* [WHAT YOU SHOULD DO] Switch "slider handle" to "slider knob" in the records below, from the line with "This screenshot has height=400, width=640." through the end of the records, and give back only those lines with everything else unchanged.

* [DATA FOR THIS TASK]
★ ★ ★
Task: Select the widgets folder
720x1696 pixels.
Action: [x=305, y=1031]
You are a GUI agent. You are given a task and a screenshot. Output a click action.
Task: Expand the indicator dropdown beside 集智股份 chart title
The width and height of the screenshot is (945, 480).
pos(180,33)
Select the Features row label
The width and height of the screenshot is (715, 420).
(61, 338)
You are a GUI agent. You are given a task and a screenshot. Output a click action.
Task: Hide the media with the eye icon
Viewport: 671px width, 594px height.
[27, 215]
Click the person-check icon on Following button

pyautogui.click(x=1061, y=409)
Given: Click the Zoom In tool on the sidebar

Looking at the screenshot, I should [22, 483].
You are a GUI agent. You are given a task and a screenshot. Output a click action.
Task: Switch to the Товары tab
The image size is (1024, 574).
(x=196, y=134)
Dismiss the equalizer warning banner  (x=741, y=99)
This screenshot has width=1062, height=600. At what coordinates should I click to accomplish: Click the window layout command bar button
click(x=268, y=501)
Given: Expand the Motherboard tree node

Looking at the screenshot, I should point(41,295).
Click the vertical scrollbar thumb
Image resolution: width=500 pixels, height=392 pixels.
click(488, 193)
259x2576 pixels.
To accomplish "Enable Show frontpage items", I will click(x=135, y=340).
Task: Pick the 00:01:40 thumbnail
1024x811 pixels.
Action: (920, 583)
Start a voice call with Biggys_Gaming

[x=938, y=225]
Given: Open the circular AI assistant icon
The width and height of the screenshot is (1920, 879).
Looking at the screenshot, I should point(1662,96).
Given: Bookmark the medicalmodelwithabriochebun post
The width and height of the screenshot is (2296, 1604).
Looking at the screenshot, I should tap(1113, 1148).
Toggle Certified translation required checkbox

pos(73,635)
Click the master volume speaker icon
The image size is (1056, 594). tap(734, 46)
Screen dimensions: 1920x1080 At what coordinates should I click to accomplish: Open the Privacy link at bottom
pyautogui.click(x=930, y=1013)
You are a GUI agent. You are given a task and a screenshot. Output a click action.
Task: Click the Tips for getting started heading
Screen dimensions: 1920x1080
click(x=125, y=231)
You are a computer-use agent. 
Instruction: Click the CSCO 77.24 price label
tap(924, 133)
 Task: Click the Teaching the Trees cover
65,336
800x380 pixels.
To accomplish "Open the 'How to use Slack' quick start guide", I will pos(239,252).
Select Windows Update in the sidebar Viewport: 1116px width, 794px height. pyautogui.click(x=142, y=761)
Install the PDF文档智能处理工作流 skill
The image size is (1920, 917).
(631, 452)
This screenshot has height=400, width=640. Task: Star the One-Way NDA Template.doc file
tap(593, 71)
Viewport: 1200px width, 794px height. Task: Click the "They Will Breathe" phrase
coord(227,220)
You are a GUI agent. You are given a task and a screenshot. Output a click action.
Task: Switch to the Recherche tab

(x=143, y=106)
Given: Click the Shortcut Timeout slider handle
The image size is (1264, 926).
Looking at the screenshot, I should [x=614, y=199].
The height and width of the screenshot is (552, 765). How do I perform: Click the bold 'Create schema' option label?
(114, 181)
★ ★ ★
* [RESPONSE TO THIS EXERCISE]
This screenshot has height=400, width=640. Task: Star the One-Way NDA Template.doc file
tap(593, 71)
Viewport: 1200px width, 794px height. Task: Click the "They Will Breathe" phrase
coord(227,220)
You are a GUI agent. You are given a task and a screenshot. Output a click action.
Task: Switch to the Recherche tab

(x=143, y=106)
Given: Click the Shortcut Timeout slider knob
The image size is (1264, 926).
Looking at the screenshot, I should [x=614, y=199].
The height and width of the screenshot is (552, 765). How do I perform: Click the bold 'Create schema' option label?
(114, 181)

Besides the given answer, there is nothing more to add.